─── Data records ───
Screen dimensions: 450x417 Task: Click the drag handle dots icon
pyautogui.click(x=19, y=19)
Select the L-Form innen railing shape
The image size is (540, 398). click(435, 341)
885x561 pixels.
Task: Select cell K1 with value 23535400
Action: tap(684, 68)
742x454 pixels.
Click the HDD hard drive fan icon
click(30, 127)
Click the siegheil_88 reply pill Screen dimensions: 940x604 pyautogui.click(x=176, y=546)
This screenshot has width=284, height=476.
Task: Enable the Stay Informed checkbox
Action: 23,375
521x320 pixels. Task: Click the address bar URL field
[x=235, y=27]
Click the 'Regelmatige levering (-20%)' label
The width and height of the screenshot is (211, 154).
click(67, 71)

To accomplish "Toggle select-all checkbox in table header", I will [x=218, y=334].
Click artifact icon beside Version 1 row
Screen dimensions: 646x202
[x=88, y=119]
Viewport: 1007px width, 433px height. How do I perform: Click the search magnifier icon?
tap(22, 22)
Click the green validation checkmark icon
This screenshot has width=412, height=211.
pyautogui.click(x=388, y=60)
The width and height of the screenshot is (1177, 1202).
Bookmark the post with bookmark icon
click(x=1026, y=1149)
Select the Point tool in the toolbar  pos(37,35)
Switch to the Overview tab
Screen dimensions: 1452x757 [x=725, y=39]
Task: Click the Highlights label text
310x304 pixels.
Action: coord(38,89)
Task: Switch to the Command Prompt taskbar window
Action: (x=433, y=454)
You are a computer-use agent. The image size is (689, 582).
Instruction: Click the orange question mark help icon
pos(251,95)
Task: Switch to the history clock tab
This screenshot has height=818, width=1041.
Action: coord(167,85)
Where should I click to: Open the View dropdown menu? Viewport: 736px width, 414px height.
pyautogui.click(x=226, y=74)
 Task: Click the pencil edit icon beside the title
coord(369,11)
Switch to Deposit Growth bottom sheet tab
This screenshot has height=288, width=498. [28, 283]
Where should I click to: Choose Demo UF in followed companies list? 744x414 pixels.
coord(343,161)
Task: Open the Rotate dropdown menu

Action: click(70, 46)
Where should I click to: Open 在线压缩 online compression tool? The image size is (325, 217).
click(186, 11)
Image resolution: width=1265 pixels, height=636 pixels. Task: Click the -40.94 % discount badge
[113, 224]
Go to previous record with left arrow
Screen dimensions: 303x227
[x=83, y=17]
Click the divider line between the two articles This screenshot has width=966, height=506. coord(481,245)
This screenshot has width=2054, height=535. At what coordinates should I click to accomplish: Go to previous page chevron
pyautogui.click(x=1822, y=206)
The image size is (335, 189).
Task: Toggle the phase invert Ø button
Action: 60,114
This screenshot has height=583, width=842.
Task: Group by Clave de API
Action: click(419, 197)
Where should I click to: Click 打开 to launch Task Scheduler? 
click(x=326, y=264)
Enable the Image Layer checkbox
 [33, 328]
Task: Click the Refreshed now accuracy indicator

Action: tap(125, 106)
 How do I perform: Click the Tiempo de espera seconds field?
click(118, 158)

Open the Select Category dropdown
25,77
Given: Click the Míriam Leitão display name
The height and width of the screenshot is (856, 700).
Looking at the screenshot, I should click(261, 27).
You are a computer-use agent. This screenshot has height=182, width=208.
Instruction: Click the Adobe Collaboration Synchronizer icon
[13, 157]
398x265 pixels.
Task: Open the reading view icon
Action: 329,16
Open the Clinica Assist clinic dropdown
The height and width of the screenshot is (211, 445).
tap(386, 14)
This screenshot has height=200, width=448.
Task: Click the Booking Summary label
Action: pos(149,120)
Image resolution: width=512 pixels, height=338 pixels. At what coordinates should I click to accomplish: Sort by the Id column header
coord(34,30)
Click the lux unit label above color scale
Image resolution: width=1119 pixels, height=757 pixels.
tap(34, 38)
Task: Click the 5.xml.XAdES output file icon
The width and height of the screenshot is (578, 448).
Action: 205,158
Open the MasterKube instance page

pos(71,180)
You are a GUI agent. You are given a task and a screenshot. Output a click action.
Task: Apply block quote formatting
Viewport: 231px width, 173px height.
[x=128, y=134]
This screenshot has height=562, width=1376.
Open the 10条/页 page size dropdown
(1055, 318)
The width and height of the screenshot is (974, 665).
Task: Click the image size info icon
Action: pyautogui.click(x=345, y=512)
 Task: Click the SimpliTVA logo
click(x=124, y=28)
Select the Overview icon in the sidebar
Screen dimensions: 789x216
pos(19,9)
───
What you are asked to do: Could you print, exactly and with nothing else, the lines from the one containing "Task: Click the SimpliTVA logo" through the last line of the records above?

Result for this exercise:
 Task: Click the SimpliTVA logo
click(x=124, y=28)
Select the Overview icon in the sidebar
Screen dimensions: 789x216
pos(19,9)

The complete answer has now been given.